Peki ne bu anlattığı Faşizm, bakalım:

“Faşizm, çok amaçlı bir terim haline geldi, çünkü insan faşist bir rejimden bir veya daha fazla özellik çıkarılabilir ve yine de faşist olarak tanınabilir. Emperyalizmi faşizmden çıkarın ve hala Franco ve Salazar var. Sömürgeciliği ortadan kaldırırsanız, Ustash’lerin Balkan faşizmine sahip olursunuz. İtalyan faşizmine radikal bir anti-kapitalizmi ekleyin ve Ezra Pound’a sahipsiniz. Bir Kelt mitolojisi ve Kase mistisizmi (resmi faşizme tamamen yabancı) kültünü ekleyin ve en saygın faşist gurulardan biri olan Julius Evola’ya sahipsiniz.

Ancak bu belirsizliğe rağmen, Ur-Faşizm veya Ebedi Faşizm olarak adlandırmak istediğim tipik özelliklerin bir listesini özetlemenin mümkün olduğunu düşünüyorum. Bu özellikler bir sistem içinde düzenlenemez; birçoğu birbiriyle çelişir ve aynı zamanda diğer türden despotizm veya fanatizm için de tipiktir. Ancak faşizmin oluşabilmesine izin vermek için bunlardan birinin bulunması yeterli.”

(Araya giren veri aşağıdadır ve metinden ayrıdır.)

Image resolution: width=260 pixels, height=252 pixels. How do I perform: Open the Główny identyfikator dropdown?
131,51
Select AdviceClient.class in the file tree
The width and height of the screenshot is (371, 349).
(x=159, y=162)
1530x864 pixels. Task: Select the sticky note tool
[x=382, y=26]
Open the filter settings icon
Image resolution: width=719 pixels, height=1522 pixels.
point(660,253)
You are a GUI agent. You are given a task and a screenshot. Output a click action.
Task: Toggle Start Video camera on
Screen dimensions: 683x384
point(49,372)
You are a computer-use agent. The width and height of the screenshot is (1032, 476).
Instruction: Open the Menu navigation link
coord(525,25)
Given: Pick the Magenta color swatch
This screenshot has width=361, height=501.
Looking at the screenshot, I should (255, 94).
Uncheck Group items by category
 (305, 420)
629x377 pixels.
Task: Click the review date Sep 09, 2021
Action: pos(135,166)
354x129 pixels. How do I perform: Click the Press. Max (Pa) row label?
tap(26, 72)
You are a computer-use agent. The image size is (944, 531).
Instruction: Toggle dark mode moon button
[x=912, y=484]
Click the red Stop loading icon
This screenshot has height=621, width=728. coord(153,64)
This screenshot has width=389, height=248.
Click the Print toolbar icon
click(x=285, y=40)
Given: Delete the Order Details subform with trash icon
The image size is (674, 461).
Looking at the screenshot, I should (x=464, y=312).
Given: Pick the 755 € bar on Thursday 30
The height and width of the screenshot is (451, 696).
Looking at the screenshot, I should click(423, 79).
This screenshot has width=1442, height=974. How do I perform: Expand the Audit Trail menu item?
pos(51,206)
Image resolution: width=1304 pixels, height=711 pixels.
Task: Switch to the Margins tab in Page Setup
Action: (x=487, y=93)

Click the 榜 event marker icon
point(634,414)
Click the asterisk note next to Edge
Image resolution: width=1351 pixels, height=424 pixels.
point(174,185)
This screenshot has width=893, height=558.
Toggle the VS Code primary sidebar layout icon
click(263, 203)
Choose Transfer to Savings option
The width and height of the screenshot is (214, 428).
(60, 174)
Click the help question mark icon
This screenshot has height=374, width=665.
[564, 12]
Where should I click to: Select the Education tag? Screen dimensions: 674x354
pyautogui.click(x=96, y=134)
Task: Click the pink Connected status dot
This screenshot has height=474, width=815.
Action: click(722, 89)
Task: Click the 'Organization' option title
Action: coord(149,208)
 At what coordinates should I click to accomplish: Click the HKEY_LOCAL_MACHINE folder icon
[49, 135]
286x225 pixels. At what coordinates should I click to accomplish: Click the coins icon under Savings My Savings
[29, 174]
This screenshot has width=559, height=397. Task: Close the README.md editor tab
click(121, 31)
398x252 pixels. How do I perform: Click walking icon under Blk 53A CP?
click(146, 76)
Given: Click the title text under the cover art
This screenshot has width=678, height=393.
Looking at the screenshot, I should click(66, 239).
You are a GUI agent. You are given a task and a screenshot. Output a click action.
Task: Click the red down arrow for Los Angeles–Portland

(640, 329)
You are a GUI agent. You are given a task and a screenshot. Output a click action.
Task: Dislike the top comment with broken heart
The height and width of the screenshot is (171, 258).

Ve işte o tipik özellikler.  

  1. Gelenek Kültü: Geleneksellik elbette ki faşizmden çok daha eski, mesela Helenistik dönemdeki klasik Yunan akılcılığına karşı oluşan tepkilerde de görünüyor. Buradaki olay aslen geçmişe övgü. Oluşan yeni akımların, yeni bilgilerin geçmişteki esas bilgiyi yok etmesinden korkuluyor bir nevi. İhtiyacımız olan şey görkemli geçmişimizde gelenekçilere göre. Aklıma gelen ilk örnek harf devrimi – mezar taşı ikilemi 🙂 Eco her faşist hareketin müfredatında geleneksel düşünce adamlarını bulabileceğimizi söylüyor.
  2.  Modernizmin Reddi: Gelenekselci filozoflar karşı çıkmasına rağmen, hem Naziler hem de Faşistler teknolojiyi kabullenmiştir. Ama, örneğin,  Nazilerin endüstriyel başarılarıyla gurur duymalarına rağmen, bu Kan ve Toprak öğretisini esas alan ideolojilerinin yüzeysel bir kısmı. Aslında modern dünyanın reddi, kapitalist yaşam tarzının, 1789 çağının, aydınlanmanın, akıl çağının yani  modern ahlaksızlığın başlangıcının yalanlarını çürütmeye dayanıyor. Bu açıdan bakılınca ur-faşizm irrasyonalizm olarak da tanımlanabilir.
  3.  Eylem için Eylem:  Eylem zaten kendi içinde güzel olduğundan, herhangi bir ön düşünce ya da hazırlık  olmadan yapılmalıdır. Düşünce bir tür zayıflıktır. Bu nedenle kültür, eleştirel tutumlarla özdeşleştirildiği sürece şüphelidir. Entelektüel dünyaya güvensizlik her zaman Ur-Faşizmin bir belirtisi olmuştur.  Goering’in (“Kültür konuşmasını duyduğumda silahıma uzanıyorum”, “yozlaşmış entelektüeller”,  “üniversiteler kızılların (terör) yuvasıdır” gibi ifadeleri sıklıkla kullandığı kayıtlarda mevcuttur. Faşist kültürün resmi  entelektüellerinin, geleneksel değerlere ihanet ettikleri için çoğunlukla modern kültüre ve liberal entelijansiyaya saldırdıkları bilinmekteydi.
  4. Farklı Düşüncelere Prim Vermemek: Hiçbir sinkretik inanç analitik eleştiye karşı dayanamaz. Eleştiri ruhu ayrım yapılmasına olanak verir, bu da modernleşme işaretidir. Modern kültürde bilim insanları uzlaşmazlığı bilgiye ulaşmanın en önemli yolı olarak görürler. Ur-faşizmde ise uzlaşmazlık (Liderden farklı düşünmek) ihanettir.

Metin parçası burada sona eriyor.